1891: The construction of the Trans-Siberian Railway was inaugurated in 1891 in Vladivostok. On the Ussuri Line of the railway, which connects Vladivostok and Khabarovsk, Lesozavodsk Station was established near the confluence and on the right banks of the Sungacha and Ussuri Rivers.


1909: Nema Ting (subprefecture) of Mishan Prefecture was established by the Qing court. It was renamed Hulin the following year, given that the settlement was located on the right bank of the Qihulin River, a tributary of the Ussuri River.


1913: Hulin subprefecture was re-established as Hulin County in 1913.


1924: Settlement started to form around the Lesozavodsk Station of the Trans-Siberian Railway in connection with a sawmill.


1932: Japan invaded northeast China in 1931 and established the puppet state of Manchukuo in 1932.


1934: Work on the Linhu Railway started, which was initiated by the Manchukuo National Railway to connect Hulin and Mishan with Linkou on the Tumen–Jiamusi Railway to better transport coal and timber from Manchuria to Japan. The Linhu Railway was completed and opened to traffic in 1937.

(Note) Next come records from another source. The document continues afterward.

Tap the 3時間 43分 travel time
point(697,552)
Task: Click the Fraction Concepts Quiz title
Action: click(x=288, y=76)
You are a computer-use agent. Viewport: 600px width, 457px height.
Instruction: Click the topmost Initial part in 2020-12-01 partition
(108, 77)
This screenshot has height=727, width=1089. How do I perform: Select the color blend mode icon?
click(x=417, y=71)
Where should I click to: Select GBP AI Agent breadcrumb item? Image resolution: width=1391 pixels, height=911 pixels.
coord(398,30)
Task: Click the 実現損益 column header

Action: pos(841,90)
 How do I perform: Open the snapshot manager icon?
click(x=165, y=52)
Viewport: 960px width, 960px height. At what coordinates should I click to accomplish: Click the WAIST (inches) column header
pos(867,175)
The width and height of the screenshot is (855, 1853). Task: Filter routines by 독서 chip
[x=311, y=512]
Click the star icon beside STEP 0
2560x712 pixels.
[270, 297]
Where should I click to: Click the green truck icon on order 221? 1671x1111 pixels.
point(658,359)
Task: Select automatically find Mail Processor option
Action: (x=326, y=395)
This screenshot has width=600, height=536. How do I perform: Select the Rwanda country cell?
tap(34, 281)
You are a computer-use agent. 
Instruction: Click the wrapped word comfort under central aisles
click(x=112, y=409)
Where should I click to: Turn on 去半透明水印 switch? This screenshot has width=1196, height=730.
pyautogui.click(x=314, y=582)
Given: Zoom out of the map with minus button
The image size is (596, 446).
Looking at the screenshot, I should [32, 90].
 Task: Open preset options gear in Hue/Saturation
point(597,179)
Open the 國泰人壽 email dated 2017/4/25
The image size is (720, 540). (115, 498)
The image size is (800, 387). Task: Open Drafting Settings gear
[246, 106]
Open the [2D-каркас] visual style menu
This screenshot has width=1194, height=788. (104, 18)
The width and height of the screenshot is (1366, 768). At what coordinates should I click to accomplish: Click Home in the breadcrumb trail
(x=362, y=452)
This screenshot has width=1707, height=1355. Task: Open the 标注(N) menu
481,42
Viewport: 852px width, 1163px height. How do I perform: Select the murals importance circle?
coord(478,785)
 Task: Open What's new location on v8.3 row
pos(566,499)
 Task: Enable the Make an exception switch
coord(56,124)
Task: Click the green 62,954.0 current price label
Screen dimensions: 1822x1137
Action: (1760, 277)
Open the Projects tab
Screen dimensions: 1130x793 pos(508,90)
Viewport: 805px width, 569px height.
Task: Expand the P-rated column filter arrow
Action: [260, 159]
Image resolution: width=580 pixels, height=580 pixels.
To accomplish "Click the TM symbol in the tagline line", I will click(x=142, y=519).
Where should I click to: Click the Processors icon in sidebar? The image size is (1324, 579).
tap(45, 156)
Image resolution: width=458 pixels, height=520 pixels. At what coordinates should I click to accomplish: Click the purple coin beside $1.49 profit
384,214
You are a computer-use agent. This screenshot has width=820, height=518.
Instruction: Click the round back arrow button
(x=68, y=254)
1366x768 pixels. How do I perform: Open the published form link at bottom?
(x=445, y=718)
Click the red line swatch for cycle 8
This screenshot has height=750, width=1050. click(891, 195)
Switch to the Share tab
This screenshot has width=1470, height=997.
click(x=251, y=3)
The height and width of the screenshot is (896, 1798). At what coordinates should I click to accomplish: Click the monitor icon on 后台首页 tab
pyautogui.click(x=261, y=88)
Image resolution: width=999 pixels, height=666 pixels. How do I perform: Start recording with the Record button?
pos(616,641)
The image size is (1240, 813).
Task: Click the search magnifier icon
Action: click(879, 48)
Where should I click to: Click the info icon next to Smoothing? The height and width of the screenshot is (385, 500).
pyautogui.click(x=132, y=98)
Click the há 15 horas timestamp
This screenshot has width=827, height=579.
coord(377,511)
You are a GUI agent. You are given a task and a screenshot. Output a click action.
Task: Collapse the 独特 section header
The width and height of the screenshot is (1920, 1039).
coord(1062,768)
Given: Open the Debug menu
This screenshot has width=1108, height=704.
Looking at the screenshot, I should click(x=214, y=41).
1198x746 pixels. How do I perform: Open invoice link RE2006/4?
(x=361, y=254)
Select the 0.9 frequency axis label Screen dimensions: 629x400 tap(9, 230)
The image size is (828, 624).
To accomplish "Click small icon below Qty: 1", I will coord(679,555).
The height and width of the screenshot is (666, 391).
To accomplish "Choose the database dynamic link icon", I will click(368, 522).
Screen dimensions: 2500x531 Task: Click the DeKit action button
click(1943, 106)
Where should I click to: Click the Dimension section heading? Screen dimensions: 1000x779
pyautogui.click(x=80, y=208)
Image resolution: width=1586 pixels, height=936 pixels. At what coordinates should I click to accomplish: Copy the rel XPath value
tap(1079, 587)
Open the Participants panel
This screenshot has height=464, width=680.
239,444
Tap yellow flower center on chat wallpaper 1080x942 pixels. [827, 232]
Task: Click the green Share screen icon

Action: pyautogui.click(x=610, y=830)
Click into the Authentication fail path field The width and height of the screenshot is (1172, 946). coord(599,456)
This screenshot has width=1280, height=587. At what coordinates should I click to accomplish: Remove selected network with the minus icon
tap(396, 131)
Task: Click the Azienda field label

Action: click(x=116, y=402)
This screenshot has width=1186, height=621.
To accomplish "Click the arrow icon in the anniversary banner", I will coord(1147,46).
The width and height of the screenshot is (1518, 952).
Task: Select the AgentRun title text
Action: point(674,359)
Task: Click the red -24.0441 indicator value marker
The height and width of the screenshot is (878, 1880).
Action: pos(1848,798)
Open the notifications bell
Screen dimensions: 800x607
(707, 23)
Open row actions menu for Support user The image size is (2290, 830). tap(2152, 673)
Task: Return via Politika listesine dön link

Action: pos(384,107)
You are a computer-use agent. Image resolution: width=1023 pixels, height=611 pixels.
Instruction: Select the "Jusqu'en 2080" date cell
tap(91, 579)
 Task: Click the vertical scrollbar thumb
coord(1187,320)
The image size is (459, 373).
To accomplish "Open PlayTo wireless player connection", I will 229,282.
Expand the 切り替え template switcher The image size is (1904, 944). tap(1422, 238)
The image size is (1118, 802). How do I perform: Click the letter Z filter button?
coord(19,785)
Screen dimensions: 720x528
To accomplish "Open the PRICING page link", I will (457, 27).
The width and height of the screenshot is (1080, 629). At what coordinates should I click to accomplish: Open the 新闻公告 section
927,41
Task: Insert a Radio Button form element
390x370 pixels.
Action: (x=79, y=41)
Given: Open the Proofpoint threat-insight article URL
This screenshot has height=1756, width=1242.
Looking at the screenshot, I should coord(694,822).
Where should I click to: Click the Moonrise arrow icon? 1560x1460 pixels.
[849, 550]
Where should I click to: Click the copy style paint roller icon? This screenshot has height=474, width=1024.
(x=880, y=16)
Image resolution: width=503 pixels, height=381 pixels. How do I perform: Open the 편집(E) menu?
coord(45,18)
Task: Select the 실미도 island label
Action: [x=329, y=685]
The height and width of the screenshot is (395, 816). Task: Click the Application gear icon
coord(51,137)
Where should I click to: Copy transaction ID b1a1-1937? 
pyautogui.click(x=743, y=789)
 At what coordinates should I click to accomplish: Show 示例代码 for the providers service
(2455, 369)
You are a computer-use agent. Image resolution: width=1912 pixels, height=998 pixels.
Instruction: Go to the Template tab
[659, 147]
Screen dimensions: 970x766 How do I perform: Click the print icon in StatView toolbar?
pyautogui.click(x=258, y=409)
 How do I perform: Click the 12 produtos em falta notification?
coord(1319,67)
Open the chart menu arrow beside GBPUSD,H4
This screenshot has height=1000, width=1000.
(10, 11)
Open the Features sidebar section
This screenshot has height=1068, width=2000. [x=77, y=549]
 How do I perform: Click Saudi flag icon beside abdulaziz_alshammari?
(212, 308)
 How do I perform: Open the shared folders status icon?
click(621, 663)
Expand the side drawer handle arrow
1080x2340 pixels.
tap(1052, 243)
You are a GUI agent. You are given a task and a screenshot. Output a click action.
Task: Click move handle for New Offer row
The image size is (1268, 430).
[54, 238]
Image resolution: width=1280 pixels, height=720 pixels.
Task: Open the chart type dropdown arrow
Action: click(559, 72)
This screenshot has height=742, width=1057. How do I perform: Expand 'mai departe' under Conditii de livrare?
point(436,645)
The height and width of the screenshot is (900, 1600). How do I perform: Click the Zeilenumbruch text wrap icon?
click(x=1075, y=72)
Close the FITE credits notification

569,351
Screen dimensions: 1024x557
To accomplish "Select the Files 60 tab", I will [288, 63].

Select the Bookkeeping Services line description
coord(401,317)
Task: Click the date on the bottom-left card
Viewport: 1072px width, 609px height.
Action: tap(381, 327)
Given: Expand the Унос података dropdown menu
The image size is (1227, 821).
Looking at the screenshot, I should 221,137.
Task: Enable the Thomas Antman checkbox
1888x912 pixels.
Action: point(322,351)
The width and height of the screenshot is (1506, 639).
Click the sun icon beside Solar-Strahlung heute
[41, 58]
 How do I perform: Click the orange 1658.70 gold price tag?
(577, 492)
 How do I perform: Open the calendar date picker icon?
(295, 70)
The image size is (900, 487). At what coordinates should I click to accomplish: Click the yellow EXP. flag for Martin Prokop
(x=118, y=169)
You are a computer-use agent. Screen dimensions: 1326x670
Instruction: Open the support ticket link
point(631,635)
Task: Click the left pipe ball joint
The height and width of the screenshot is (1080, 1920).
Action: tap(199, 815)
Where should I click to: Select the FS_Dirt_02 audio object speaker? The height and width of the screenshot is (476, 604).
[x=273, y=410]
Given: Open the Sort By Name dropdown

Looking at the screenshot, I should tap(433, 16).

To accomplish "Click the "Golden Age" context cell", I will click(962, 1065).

1939: The Japanese army completed an extensive fortificated zone at Hutou, a strategic location 70-kilometer downstream from the confluence of the Sungacha and Ussuri Rivers that could overlook the Trans-Siberian Railway. In the same year, the 5th Combined Arms Red Banner Army in the Eastern Military District was formed, and a machine gun artillery division was established at Lesozavodsk.


1941: A railway bridge crossing the Ussuri River along the Trans-Siberian Railway was relocated 15 kilometers away from the Sino-Soviet border to avoid the attack range of artillery at Hutou Fortress.


1945: Not believing a radio message that Japan had surrendered, the defenders of Hutou Fortress fought the Soviets for 11 days after the end of WWII in August 1945.


1946: Upon its withdrawal from China in the late 1946, the Soviet Red Army demolished the Mishan–Hutou section of the Linhu Railway, as well as the barracks, fortifications, and communication facilities built by the Japanese within 100 kilometers of the Sino-Soviet border.


1955: The Bureau of Reclamation of the Railway Corps of the People’s Liberation Army began to build farms in Mishan and Hulin. The Mishan–Hutou Railway was repaired as a special line for the No. 858 Farm the following year.


1969: Located 130-kilometer downstream from the confluence of the Sungacha and Ussuri Rivers, Zhenbao or Damansky Island on the Ussuri River was one of the major battlefields of the 1969 Sino-Soviet border conflict. China retained de facto control over the island after the conflict.


1988: The Hulin Port was established along the China-Russia border, 58-kilometer southeast of Hulin Town.


1991: The Soviet-China border agreement in the eastern sector was signed in May 1991. The agreement recognized 167 Russian islands and 153 Chinese islands, including Zhenbao/Damansky Island, on the Ussuri River.


1992: The Hulin Port was temporarily opened, and a pontoon bridge made of iron plates was built for transport of commodities.


1993: The Hulin Port was officially opened in May 1993. The Songacha River Bridge, designed and built by Russia, was completed. It was the longest road bridge across the Sino-Russian border.


2004: A tarmac road connecting Hulin Town and Hulin Port was opened to traffic in 2004. The checkpoint building of Markovo Port was completed in the same year.


2015: China and Russia reached an agreement to build a 57.1-kilometer cross-border railway connecting Hulin Station on the Midong Railway (formerly Linhu Railway) in China and Lesozavodsk Station on the Trans-Siberian Railway in Russia. The proposed railway will better connect the land-locked northeastern regions of China to Vladivostok on the Pacific Ocean.


2020: The Markovo Port was upgraded. The port is temporarily closed and expected to reopen in 2022.